● TASK TO CARRY OUT
Which lines below fall between the one containing "Click the sword icon right of the title" and the one containing "Task: Click the faint"? Repeat them exactly, counting both of those lines, and add nothing else.

---------- PROVIDED DATA ----------

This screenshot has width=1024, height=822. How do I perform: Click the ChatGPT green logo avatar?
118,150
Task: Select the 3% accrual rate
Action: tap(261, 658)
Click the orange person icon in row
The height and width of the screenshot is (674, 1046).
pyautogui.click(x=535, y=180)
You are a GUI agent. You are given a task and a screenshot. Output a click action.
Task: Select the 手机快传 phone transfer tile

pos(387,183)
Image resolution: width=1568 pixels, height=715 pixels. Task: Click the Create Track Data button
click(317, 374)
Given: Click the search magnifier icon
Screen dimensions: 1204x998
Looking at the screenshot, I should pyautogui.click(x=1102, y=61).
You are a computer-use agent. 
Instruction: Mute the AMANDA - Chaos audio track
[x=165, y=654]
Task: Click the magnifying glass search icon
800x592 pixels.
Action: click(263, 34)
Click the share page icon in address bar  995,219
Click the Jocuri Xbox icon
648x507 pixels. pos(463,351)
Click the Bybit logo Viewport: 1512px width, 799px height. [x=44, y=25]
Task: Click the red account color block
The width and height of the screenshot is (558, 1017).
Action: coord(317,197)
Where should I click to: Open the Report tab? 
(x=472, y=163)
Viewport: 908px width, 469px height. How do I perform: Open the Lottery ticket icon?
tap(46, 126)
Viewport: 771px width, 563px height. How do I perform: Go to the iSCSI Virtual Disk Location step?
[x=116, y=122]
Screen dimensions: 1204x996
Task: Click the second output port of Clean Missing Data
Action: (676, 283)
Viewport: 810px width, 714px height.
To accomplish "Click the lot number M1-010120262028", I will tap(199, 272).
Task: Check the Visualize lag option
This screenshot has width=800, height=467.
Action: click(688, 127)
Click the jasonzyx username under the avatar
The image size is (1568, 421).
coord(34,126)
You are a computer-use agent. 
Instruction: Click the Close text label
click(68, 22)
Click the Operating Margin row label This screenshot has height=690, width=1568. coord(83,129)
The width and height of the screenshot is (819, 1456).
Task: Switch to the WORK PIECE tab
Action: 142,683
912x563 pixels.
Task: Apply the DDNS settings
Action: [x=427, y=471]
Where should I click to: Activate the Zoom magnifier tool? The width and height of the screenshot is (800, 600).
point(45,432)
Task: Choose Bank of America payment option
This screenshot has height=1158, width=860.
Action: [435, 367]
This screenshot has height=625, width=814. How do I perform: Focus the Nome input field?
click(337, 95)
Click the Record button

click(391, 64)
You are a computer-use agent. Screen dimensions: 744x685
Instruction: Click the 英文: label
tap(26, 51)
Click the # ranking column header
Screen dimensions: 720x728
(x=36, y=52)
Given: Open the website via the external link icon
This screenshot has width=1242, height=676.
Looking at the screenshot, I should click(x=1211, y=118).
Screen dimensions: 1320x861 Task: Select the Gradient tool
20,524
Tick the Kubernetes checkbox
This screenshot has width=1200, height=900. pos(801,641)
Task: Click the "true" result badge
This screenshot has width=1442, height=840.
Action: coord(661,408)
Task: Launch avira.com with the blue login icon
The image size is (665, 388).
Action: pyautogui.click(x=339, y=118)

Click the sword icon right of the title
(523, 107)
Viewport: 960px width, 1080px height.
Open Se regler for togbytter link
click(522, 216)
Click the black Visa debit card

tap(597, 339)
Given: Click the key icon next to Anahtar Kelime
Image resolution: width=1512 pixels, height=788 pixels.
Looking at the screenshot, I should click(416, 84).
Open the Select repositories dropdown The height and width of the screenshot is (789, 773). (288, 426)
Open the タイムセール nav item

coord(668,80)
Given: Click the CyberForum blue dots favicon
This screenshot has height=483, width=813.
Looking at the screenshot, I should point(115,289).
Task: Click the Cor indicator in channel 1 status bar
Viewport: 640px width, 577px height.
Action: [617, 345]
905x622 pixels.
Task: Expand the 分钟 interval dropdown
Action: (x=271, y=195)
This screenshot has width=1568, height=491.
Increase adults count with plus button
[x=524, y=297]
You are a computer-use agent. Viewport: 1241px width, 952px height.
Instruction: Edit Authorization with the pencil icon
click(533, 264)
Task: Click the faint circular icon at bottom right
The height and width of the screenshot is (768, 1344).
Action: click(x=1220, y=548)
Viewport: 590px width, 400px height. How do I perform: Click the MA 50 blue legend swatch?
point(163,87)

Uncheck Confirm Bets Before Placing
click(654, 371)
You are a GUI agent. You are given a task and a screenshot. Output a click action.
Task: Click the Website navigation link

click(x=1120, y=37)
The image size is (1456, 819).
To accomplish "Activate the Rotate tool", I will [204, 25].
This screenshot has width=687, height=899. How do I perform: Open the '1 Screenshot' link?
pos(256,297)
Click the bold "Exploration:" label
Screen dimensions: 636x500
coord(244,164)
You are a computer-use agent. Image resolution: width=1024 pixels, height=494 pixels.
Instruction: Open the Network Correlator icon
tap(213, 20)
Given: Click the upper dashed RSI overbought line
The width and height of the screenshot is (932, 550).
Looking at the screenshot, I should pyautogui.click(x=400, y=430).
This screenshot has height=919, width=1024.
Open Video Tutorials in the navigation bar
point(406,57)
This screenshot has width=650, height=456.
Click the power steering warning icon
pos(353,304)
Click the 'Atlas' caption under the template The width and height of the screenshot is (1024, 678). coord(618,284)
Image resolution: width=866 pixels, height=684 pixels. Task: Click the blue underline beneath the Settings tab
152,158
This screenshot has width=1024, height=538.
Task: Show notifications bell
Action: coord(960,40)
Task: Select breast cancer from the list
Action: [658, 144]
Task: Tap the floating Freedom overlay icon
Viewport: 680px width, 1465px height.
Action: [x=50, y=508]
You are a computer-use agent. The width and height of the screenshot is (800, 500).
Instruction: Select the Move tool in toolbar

----------

● SOLUTION TO THIS EXERCISE
Click the sword icon right of the title
(523, 107)
Viewport: 960px width, 1080px height.
Open Se regler for togbytter link
click(522, 216)
Click the black Visa debit card

tap(597, 339)
Given: Click the key icon next to Anahtar Kelime
Image resolution: width=1512 pixels, height=788 pixels.
Looking at the screenshot, I should click(416, 84).
Open the Select repositories dropdown The height and width of the screenshot is (789, 773). (288, 426)
Open the タイムセール nav item

coord(668,80)
Given: Click the CyberForum blue dots favicon
This screenshot has height=483, width=813.
Looking at the screenshot, I should point(115,289).
Task: Click the Cor indicator in channel 1 status bar
Viewport: 640px width, 577px height.
Action: [617, 345]
905x622 pixels.
Task: Expand the 分钟 interval dropdown
Action: (x=271, y=195)
This screenshot has width=1568, height=491.
Increase adults count with plus button
[x=524, y=297]
You are a computer-use agent. Viewport: 1241px width, 952px height.
Instruction: Edit Authorization with the pencil icon
click(533, 264)
Task: Click the faint circular icon at bottom right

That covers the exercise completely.